Bozeman Daily Chronicle
The first thing you notice flying into Juneau are the mountains.
The snow-capped peaks of the Coast Range dot the southeast curve of the Alaska landmass, climbing straight out of the calm saltwater bays off the state’s coast.
Juneau itself, accessible only by boat, helicopter and plane, is in a bit of a tight spot — one foot in the frigid waters of Gastineau Channel and its back up against the rearing Mount Roberts, 3,800 feet above.
From the air, the 10-story, 150,000-ton cruise ships look like tiny toys floating in a bathtub. Painted with bright hues and sporting names like Norwegian Bliss, Explorer of the Seas and Celebrity Solstice, the ships, several at a time, begin arriving in Juneau as soon as the ice melts, dropping off a million people on the city’s docks every year.
For a city of 32,000, the annual influx is jarring. Restaurants, coffee shops and bars fill up. The steep, narrow downtown streets are crammed with rental cars and tour buses. Normally quiet wooded trails winding up nearby slopes are punctuated by multilingual chattering.

────────────────────────────────────────

*WHAT IS REQUIRED:*
Print the Juneau passage from "The snow-capped peaks" to "3,800 feet above." word for word.

*RECORDED DATA:*

────────────────────────────────────────

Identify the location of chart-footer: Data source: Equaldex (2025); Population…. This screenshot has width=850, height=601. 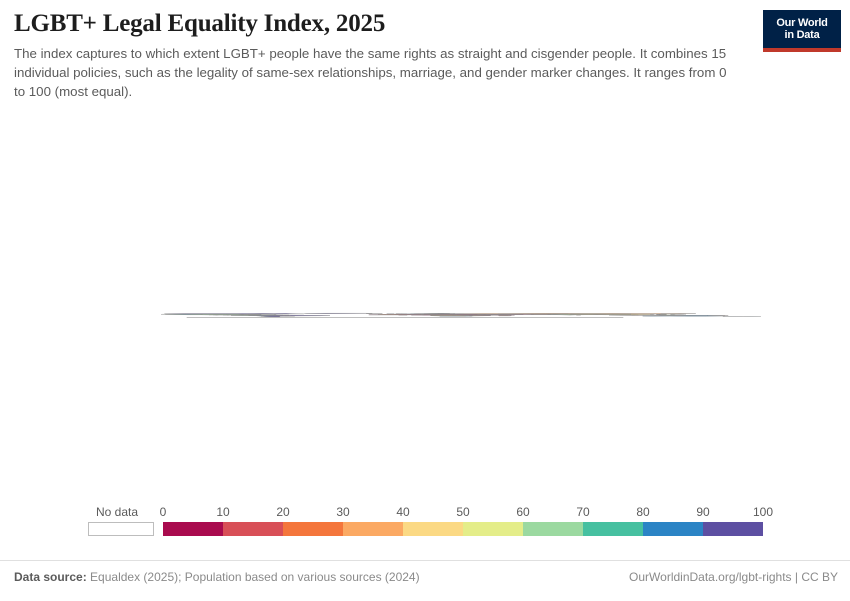
(425, 580).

────────────────────────────────────────

*ANSWER FOR THIS EXERCISE:*
The snow-capped peaks of the Coast Range dot the southeast curve of the Alaska landmass, climbing straight out of the calm saltwater bays off the state’s coast.
Juneau itself, accessible only by boat, helicopter and plane, is in a bit of a tight spot — one foot in the frigid waters of Gastineau Channel and its back up against the rearing Mount Roberts, 3,800 feet above.